(Records from a data collection)
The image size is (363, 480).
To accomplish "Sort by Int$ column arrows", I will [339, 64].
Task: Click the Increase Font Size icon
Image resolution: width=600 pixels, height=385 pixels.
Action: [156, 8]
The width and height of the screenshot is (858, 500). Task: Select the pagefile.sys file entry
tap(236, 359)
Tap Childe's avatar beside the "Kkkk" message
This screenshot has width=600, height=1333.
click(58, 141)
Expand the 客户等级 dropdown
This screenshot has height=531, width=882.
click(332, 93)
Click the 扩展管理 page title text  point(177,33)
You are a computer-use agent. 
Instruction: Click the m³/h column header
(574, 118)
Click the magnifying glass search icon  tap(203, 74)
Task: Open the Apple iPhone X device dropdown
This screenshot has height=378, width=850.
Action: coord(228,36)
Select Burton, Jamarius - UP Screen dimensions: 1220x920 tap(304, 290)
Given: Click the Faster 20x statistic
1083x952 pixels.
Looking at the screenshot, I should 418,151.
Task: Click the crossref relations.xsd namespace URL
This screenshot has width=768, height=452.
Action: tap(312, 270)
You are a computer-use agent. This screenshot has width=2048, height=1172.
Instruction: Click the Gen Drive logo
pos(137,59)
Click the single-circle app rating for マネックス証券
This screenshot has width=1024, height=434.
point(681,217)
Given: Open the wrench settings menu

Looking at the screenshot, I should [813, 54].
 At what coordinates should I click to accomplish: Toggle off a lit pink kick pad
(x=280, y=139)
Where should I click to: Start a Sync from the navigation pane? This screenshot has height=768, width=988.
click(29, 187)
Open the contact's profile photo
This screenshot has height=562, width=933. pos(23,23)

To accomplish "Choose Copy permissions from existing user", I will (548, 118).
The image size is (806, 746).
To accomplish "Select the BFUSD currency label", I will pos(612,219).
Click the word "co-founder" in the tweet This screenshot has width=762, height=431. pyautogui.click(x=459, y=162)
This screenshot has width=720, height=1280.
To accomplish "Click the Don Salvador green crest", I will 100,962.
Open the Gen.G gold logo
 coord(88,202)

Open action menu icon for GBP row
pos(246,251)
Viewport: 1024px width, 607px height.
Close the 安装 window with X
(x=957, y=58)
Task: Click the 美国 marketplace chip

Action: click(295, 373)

### Task
Your task is to repeat the entries exactly.

### Answer for the task
The image size is (363, 480).
To accomplish "Sort by Int$ column arrows", I will [339, 64].
Task: Click the Increase Font Size icon
Image resolution: width=600 pixels, height=385 pixels.
Action: [156, 8]
The width and height of the screenshot is (858, 500). Task: Select the pagefile.sys file entry
tap(236, 359)
Tap Childe's avatar beside the "Kkkk" message
This screenshot has width=600, height=1333.
click(58, 141)
Expand the 客户等级 dropdown
This screenshot has height=531, width=882.
click(332, 93)
Click the 扩展管理 page title text  point(177,33)
You are a computer-use agent. 
Instruction: Click the m³/h column header
(574, 118)
Click the magnifying glass search icon  tap(203, 74)
Task: Open the Apple iPhone X device dropdown
This screenshot has height=378, width=850.
Action: coord(228,36)
Select Burton, Jamarius - UP Screen dimensions: 1220x920 tap(304, 290)
Given: Click the Faster 20x statistic
1083x952 pixels.
Looking at the screenshot, I should 418,151.
Task: Click the crossref relations.xsd namespace URL
This screenshot has width=768, height=452.
Action: tap(312, 270)
You are a computer-use agent. This screenshot has width=2048, height=1172.
Instruction: Click the Gen Drive logo
pos(137,59)
Click the single-circle app rating for マネックス証券
This screenshot has width=1024, height=434.
point(681,217)
Given: Open the wrench settings menu

Looking at the screenshot, I should [813, 54].
 At what coordinates should I click to accomplish: Toggle off a lit pink kick pad
(x=280, y=139)
Where should I click to: Start a Sync from the navigation pane? This screenshot has height=768, width=988.
click(29, 187)
Open the contact's profile photo
This screenshot has height=562, width=933. pos(23,23)

To accomplish "Choose Copy permissions from existing user", I will (548, 118).
The image size is (806, 746).
To accomplish "Select the BFUSD currency label", I will pos(612,219).
Click the word "co-founder" in the tweet This screenshot has width=762, height=431. pyautogui.click(x=459, y=162)
This screenshot has width=720, height=1280.
To accomplish "Click the Don Salvador green crest", I will 100,962.
Open the Gen.G gold logo
 coord(88,202)

Open action menu icon for GBP row
pos(246,251)
Viewport: 1024px width, 607px height.
Close the 安装 window with X
(x=957, y=58)
Task: Click the 美国 marketplace chip

Action: click(295, 373)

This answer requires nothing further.